Nginx tuning

The default PutFS docker-compose.yml includes a tuned nginx config for blob storage workloads. This page explains each directive and additional options for high-concurrency deployments.

Static file serving

sendfile on;
tcp_nopush on;
tcp_nodelay on;

sendfile on – serves static files via the kernel's sendfile() syscall, bypassing userspace entirely. Data goes directly from the file descriptor to the socket. This is the single most important directive for static file performance.
tcp_nopush on – batches response headers and the first chunk of file data into a single TCP packet (sets TCP_CORK). Reduces packet count, especially for small files where the entire response fits in one packet.
tcp_nodelay on – disables Nagle's algorithm after tcp_nopush sends the initial batch.

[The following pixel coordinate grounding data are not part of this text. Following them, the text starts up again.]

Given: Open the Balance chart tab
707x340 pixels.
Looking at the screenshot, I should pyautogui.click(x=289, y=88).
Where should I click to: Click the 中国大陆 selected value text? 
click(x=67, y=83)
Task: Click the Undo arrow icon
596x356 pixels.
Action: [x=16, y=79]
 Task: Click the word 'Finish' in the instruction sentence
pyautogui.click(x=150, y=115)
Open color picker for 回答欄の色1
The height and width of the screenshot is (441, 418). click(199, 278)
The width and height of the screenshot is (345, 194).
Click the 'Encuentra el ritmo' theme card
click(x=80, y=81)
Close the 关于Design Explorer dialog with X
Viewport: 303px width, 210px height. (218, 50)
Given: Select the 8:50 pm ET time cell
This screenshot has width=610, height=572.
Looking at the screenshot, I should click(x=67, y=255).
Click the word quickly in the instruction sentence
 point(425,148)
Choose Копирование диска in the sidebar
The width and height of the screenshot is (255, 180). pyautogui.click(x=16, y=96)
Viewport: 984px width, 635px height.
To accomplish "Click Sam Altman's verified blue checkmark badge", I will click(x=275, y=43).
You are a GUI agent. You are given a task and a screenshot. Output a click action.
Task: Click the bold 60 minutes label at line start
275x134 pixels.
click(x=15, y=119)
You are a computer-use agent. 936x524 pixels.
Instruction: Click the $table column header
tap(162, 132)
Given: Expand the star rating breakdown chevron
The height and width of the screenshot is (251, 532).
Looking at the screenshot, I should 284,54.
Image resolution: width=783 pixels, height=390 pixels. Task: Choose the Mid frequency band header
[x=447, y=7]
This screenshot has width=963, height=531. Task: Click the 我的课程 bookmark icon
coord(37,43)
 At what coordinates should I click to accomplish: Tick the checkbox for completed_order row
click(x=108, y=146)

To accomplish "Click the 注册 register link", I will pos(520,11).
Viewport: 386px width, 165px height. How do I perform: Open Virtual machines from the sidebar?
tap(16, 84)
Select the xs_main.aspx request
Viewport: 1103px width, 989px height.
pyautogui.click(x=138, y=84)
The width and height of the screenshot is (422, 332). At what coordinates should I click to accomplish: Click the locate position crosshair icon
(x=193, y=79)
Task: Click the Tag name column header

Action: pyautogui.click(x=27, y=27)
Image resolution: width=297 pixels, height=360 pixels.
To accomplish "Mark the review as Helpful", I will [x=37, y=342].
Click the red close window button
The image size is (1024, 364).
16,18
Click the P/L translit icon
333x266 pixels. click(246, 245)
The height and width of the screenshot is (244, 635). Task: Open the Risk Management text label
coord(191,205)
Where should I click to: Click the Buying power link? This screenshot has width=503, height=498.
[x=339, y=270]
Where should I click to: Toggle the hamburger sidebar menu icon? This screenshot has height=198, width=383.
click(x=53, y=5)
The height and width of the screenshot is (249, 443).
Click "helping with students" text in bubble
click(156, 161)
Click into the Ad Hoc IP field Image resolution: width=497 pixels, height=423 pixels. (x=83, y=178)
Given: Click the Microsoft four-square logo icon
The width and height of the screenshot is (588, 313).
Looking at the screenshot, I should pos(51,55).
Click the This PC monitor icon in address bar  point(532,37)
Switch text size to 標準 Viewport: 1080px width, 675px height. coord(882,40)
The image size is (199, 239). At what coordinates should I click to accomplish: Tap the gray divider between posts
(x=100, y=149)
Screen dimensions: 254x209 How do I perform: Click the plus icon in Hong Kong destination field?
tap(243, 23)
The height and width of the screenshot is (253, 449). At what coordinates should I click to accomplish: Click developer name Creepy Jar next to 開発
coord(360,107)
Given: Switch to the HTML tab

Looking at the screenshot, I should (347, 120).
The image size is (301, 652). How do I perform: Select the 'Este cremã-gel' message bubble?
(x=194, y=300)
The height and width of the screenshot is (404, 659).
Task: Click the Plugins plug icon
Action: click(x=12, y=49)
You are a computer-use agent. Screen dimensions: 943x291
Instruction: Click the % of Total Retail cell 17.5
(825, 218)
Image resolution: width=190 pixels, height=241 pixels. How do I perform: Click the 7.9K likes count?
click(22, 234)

Ensures the final chunk of a response is sent immediately without waiting to fill a full TCP segment. The combination of tcp_nopush + tcp_nodelay gives you batched headers with no trailing delay.

Connection handling

keepalive_timeout 65;
keepalive_requests 1000;
reset_timedout_connection on;

keepalive_timeout 65 – holds idle connections open for 65 seconds. Clients making multiple requests (e.g. listing then downloading) reuse the same TCP connection, avoiding the overhead of a new handshake per request.
keepalive_requests 1000 – allows up to 1000 requests per keepalive connection before forcing a reconnect. Prevents long-lived connections from accumulating state. The default is 1000; explicit is defensive.
reset_timedout_connection on – sends a TCP RST instead of a graceful FIN for timed-out connections. Frees server-side resources immediately rather than waiting through the TIME_WAIT state. Important under load when connection slots are scarce.

Upload handling

client_max_body_size 0;
proxy_request_buffering off;

client_max_body_size 0 – disables the upload size limit entirely. For blob storage, any artificial limit is wrong – enforce quotas at the filesystem level (ZFS zfs set quota) instead.
proxy_request_buffering off – streams the request body directly to the API without buffering to a temp file on disk. Without this, nginx writes every upload to /tmp before forwarding it, doubling disk I/O and adding latency. Auth is evaluated before the body is read, so unauthenticated uploads are rejected at the header stage.

Logging

access_log off;
log_not_found off;

access_log off – disables access logging entirely. This is critical for performance: at high concurrency, writing a log line per request to stdout or a file causes blocking I/O that dominates latency. In our benchmarks, access_log /dev/stdout reduced throughput from 104K req/s to 3.8K req/s – a 27x penalty. If you need access logs, write to a buffered file with access_log /var/log/nginx/access.log buffer=64k flush=5s; instead.
log_not_found off – suppresses error log entries for 404 responses. Since PutFS uses try_files $uri =404, missing files are normal operation (e.g. a file that was deleted, or a path that only exists via the API). Without this, the error log fills with noise.

High-concurrency settings

For deployments expecting thousands of concurrent connections, add these to the top-level config:

worker_processes auto;
worker_rlimit_nofile 65535;

events {
    worker_connections 4096;
    multi_accept on;
}

worker_rlimit_nofile 65535 – raises the file descriptor limit per worker process. Each connection + each static file being served consumes a file descriptor. The default (~1024) is too low for high concurrency. Requires the host's ulimit -n to be at least as high.
worker_connections 4096 – maximum simultaneous connections per worker. With worker_processes auto (one per CPU core), total capacity is cores × 4096. Default is 1024.
multi_accept on – accept all pending connections in one event loop iteration instead of one at a time. Reduces latency at high connection rates. Minor effect at low concurrency.

Note

use epoll is unnecessary on Linux – nginx uses epoll by default.

Async I/O for large files

aio threads;
directio 8m;

aio threads – reads large files using a thread pool instead of blocking the worker process. Without this, a worker serving a multi-GB file blocks until the read completes – stalling all other connections on that worker. Requires nginx compiled with --with-threads (standard on most distros).
directio 8m – files >= 8MB bypass the OS page cache and use direct I/O, which is then handled by aio threads. Files < 8MB continue to use sendfile (fast path via kernel zero-copy). This gives us the best of both: sendfile for small files, non-blocking AIO for large ones.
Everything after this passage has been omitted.